Intel ups its ante in chip packaging technology to challenge TSMC

The US chip giant explains its latest technology pipeline and sales strategy to gain market share from chip leader, TSMC.
19 May 2023

Intel ups its ante in chip packaging technology to challenge TSMC. Source: Shutterstock

Since the return of Pat Gelsinger to Intel as CEO in early 2021, he has been on one mission: to transform the US’s biggest semiconductor company into a significant contract chipmaker. Even when manufacturing chips for outside customers — also known as the foundry business — was new territory for Intel, Gelsinger was set to catch up with the company’s competitors and lure clients across to its chip business.

The US chip giant even went as far as rolling out one of its most ambitious product roadmaps in years, with a wide range of new technologies that it contends will close the performance gap with other foundry rivals by 2024. Again, Gelsigner was set on pushing Intel to the front of the pack in state-of-the-art process technology by 2025.

That was two years ago. Today the company shows no signs of slowing down in its ambitions. In a virtual media briefing earlier this week, Intel presented its latest technology pipeline and sales strategy, signaling that it is upping the ante in its battle against the biggest chipmaker in the world, Taiwan Semiconductor Manufacturing (TSMC), to win more chip manufacturing business.

TSMC currently controls more than half of the market. Intel wants to challenge that status — at least on a technological level. Hence its ambitions in the chip packaging services market. During the virtual briefing, Intel’s Foundry Advanced Packaging’s senior director Mark Gardner explained how his company’s Foundry Services offers a compelling proposition for its customers.

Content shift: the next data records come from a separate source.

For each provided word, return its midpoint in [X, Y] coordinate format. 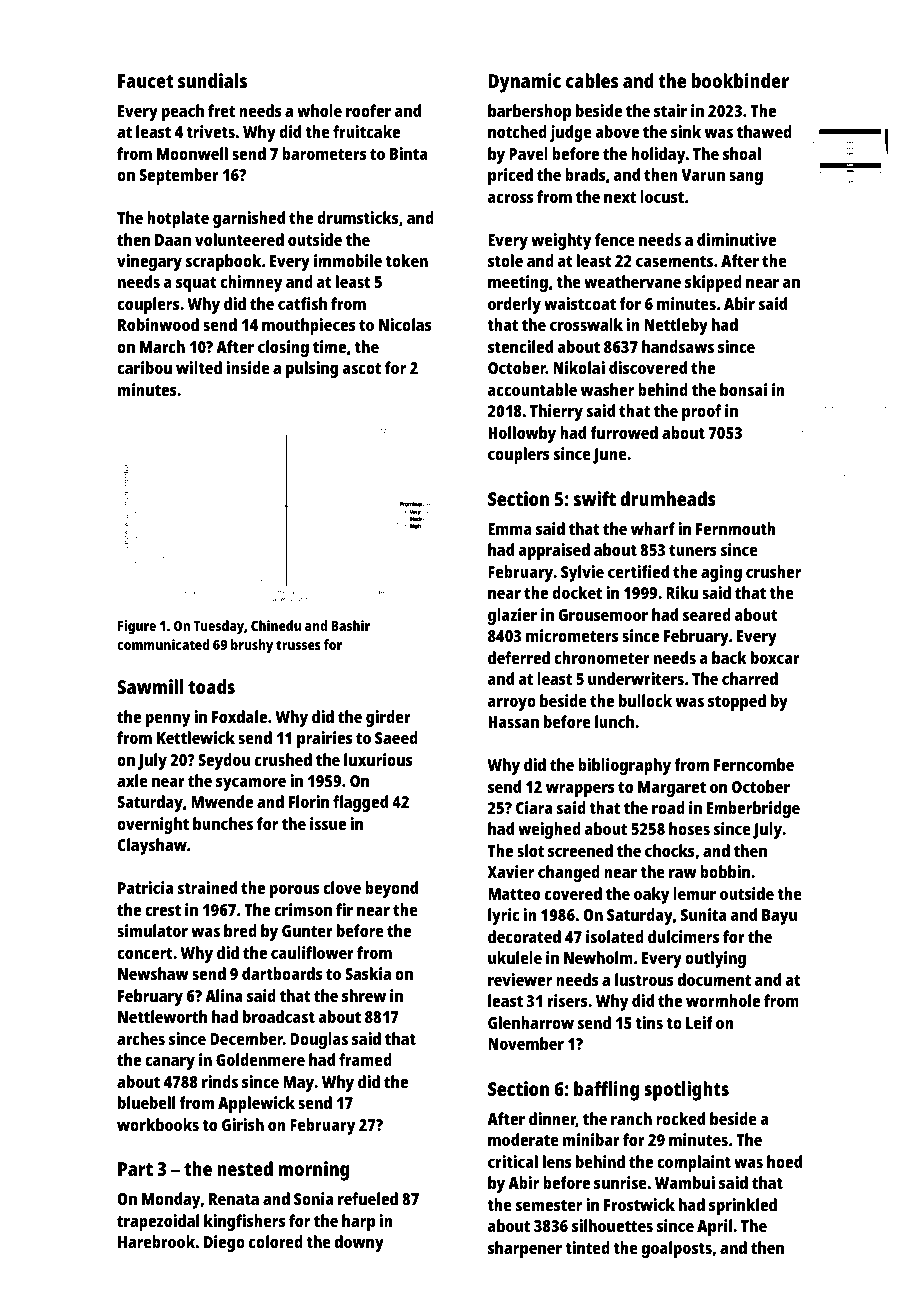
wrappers [580, 790]
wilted [199, 367]
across [510, 198]
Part [135, 1169]
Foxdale [239, 716]
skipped [713, 283]
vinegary [149, 262]
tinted [587, 1247]
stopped [737, 702]
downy [359, 1243]
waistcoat [580, 303]
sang [746, 178]
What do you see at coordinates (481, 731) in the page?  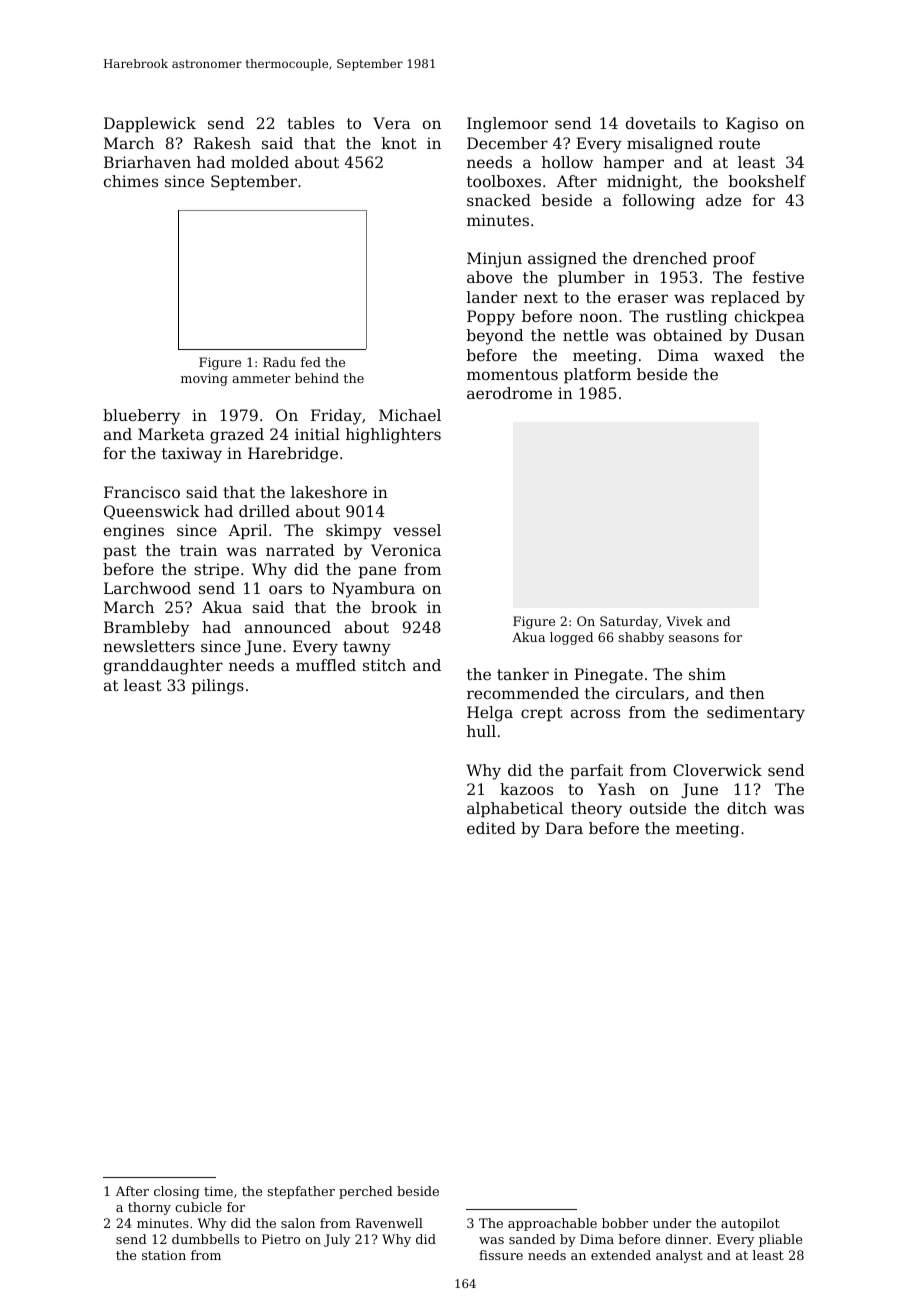 I see `hull` at bounding box center [481, 731].
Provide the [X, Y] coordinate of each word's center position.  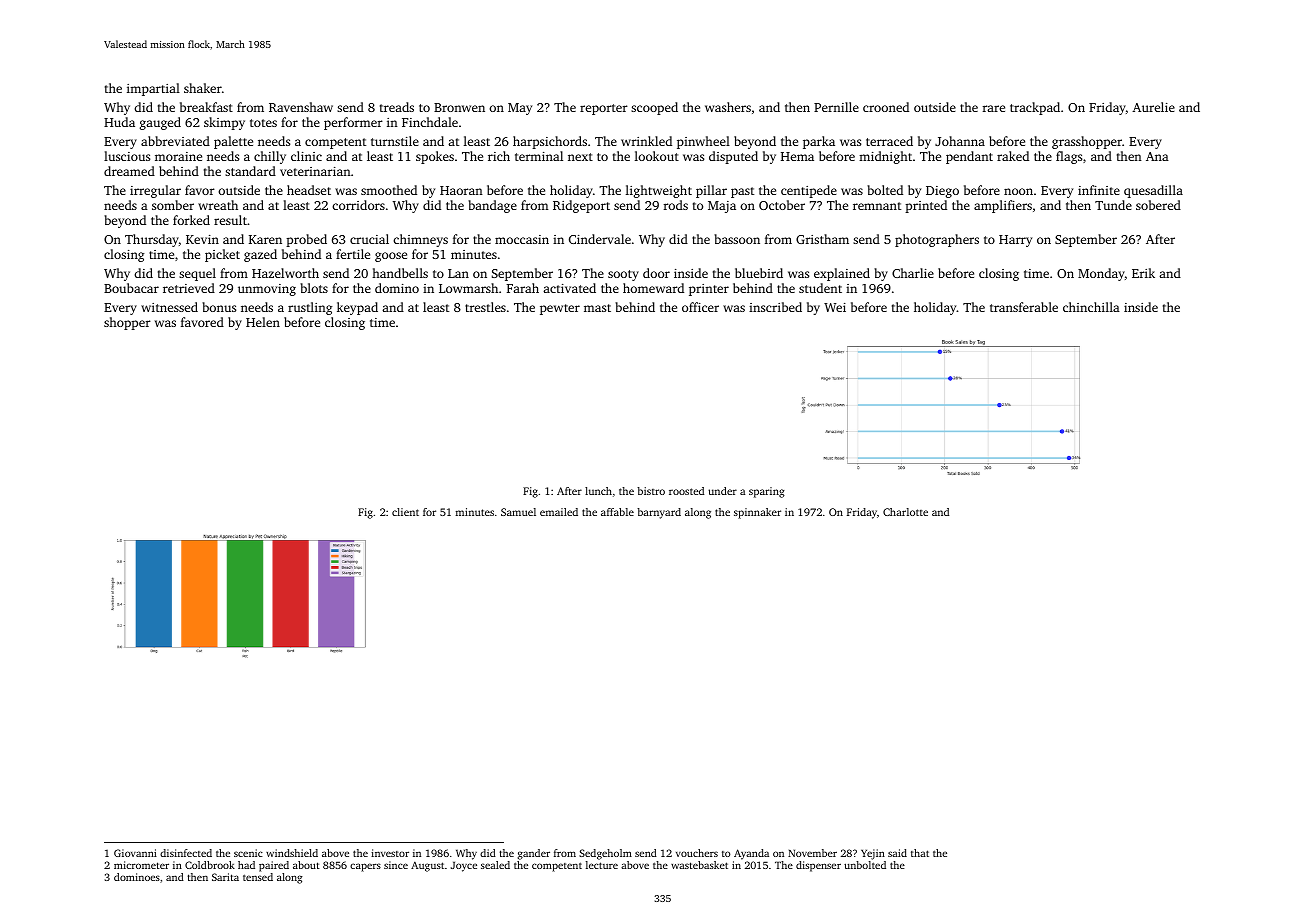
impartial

According to Gardner, the most significant selling point for Intel is the chip giant’s more geographically secure supply chain. “We have chipmaking factories and chip assembly/testing/packaging sites placed in different places worldwide, including the US,” he said. 

Gardner even shared the chipmaker’s plan to put more of its new assembly and advanced packaging services in New Mexico. In comparison, most of TSMC’s chip-making facilities are in Taiwan, though the company does have some facilities and offices in the US, Europe and elsewhere in Asia.

“Our first key solution as an Intel Foundry Services group is the open system foundry, which means letting customers pick and choose services. The foundation of it is really about secure supply—both from a geodiversity and Western R&D [basis],” he added.

Garner even shared that Intel plans to transition to glass substrate materials, which are stiffer than the current technology and could enable better chip features. As for the packaging technology, co-packaged optics, it is expected to go into production at the end of next year and offers higher bandwidth connections to chips.

Overall, the briefing reflected Intel executives’ optimism about the company’s future chip packaging technologies roadmap, enabling incoming chips to perform better at a lower cost. Gardner, even Intel Foundry Services, is willing to let customers use a subset of their services—even if it means they use other foundries for chipmaking and just use Intel for testing or assembly.

It will be challenging for Intel to penetrate and increase its share of the market. TrendForce data shows that TSMC has about 59% market share of the third-party chip manufacturing business, followed by Samsung at 16%. Intel’s share is minimal as it only recently started ramping up its foundry services to external customers.

Intel had for years focused on making chips for its own use, so the venture into the foundry business marked a significant strategy shift for the company. Yet, Intel seemed unperturbed by the competition within the space, being more focused on restoring its lead in the process race. So far, Intel has attracted Qualcomm and cloud service provider AWS, its first major customers, to use its production platforms.